When Animal Liberation Front (ALF) “spokesperson” David Barbarash’s home was raided by Canadian Mounties last week, he complained bitterly (and predictably) about supposed “violations” to his civil rights. This despite numerous law enforcement officers going on record saying that the case involved “international terrorism issues.”

But there’s one complaint that Barbarash didn’t make -- at least not openly. The Vancouver Province reported in a little-noticed August 1 story that in addition to computers and various “animal liberation” literature, the Royal Canadian Mounted Police “also seized 33 marijuana plants, which Barbarash said were for personal use.”

Personal use? According to a 1995 omnibus study called “Cannabis use in the United States” (published in Amsterdam, where they know about such things), “the average plant yield for mature, domestically grown commercial grade marijuana is approximately three-quarters of one pound per plant.” That puts Barbarash’s potential crop at nearly 25 pounds of dope. Cheech and Chong couldn’t go through that much in a year.

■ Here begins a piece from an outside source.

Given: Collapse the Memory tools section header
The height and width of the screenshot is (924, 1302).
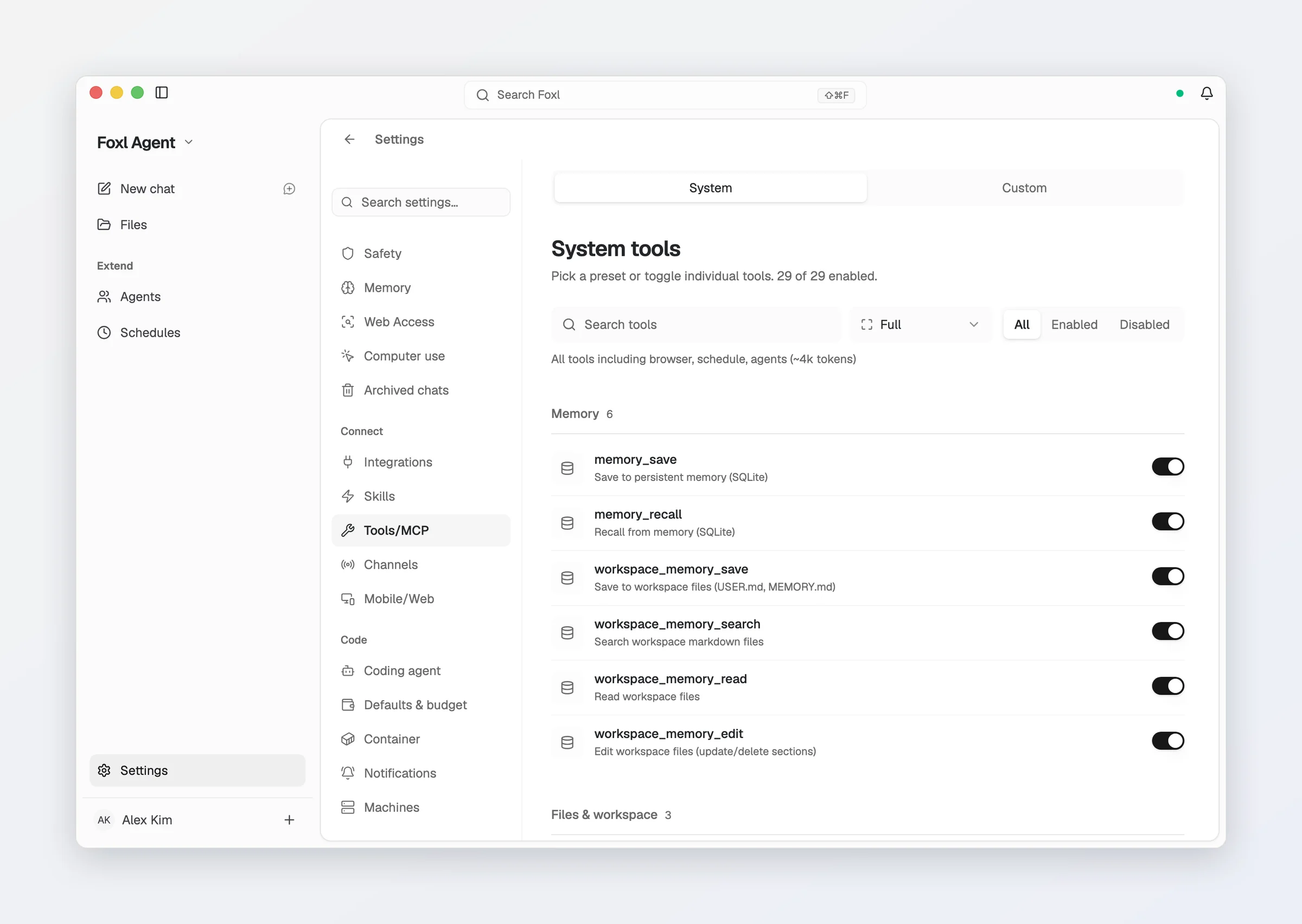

The U.S. Department of Justice, by the way, says that “cannabis cultivation in British Columbia is a billion-dollar industry, and that traffickers smuggle a significant portion of the Canadian harvest into the United States.” And our Drug Enforcement Administration notes that “BC Bud” can sell for “between $5,000 and $8,000 per pound” in major metropolitan areas. Presuming the lower number, that’s over US$123,000 that the Animal Liberation Front’s best-known ringleader might have pocketed during this year alone.

Incredibly, no charges have yet been filed against David Barbarash. In the United States, possession of fewer than 50 marijuana plants carries a sentence of up to 5 years in prison, plus fines up to $250,000.

A modest proposal: the FBI never got Al Capone for murder, but instead used a tax-evasion rap to put him away. If charges are not forthcoming against ALF criminals for arson, perhaps the law enforcement community should build drug trafficking cases against them instead. If it puts these terrorists behind bars, we’ll take it.